Já que inicialmente falei da questão da identidade da autora, vale dizer que muitos insistem que trata-se de uma mulher porque um homem não conseguiria captar tão bem o íntimo feminino. Porém, deixo a pergunta: por que seria tão difícil para um homem retratar o íntimo feminino, se temos uma galeria de mulheres escritoras que escrevem romances com homens como protagonistas e que, em momento algum, são criticadas por não criarem um retrato fiel do íntimo masculino (citando exemplo do ano passado, Donna Tartt com O Pintassilgo, e a Adelle Waldman com o The Love Affairs of Nathaniel P.).
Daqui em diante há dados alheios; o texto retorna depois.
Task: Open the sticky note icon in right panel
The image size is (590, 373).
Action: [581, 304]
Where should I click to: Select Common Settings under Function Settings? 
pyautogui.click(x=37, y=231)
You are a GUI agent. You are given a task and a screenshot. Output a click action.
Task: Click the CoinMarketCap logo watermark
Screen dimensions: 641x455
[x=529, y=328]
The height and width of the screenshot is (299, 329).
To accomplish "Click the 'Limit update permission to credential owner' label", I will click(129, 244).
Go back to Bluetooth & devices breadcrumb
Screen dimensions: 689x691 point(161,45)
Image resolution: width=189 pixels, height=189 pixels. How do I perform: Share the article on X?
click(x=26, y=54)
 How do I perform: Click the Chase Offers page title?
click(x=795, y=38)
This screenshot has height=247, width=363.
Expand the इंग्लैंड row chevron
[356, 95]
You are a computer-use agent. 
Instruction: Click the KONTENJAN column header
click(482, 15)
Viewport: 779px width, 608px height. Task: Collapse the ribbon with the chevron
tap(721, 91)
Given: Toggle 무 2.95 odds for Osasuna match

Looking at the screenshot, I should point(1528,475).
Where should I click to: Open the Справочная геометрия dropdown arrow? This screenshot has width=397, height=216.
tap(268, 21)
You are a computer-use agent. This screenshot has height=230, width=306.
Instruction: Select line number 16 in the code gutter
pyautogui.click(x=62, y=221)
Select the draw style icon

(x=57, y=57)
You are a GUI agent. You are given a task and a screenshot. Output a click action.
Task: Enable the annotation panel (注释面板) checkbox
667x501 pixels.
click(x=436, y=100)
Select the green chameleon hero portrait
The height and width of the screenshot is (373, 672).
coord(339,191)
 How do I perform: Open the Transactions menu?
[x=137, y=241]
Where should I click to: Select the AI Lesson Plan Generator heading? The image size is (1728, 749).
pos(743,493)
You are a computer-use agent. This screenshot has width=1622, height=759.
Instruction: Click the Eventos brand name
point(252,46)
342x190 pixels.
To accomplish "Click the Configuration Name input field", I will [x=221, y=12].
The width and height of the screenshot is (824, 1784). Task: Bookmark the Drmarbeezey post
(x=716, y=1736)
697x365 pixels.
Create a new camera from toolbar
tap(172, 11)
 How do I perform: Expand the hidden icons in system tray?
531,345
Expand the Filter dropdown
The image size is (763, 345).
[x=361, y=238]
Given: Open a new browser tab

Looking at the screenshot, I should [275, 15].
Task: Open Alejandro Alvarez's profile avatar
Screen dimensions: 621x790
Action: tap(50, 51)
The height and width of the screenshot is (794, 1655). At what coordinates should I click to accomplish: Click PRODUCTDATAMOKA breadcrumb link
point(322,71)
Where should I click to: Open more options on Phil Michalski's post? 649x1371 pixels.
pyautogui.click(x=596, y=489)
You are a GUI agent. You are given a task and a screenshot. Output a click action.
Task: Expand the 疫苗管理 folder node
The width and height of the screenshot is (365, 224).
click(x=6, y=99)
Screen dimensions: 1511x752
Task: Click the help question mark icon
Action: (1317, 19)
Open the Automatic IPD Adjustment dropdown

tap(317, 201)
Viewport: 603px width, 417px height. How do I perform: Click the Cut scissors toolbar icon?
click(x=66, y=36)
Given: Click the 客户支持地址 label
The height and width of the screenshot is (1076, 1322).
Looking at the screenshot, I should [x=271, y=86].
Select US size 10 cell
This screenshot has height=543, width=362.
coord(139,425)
Escrever e ler não é de certa forma um exercício de empatia? Fico com a sensação de que dizer que esse livro “só pode ter sido escrito por mulher” meio que de certa forma implica em dizer também “só pode ser lido por mulher”. Não é bem assim.

Mas ok, não transformarei o post em um manifesto, vou só plantar a dúvida mesmo. E para quem ficou curioso sobre a Elena Ferrante, vão aí uns links para saber um pouco mais.

 

3 comentários em “Dias de abandono (Elena Ferrante)”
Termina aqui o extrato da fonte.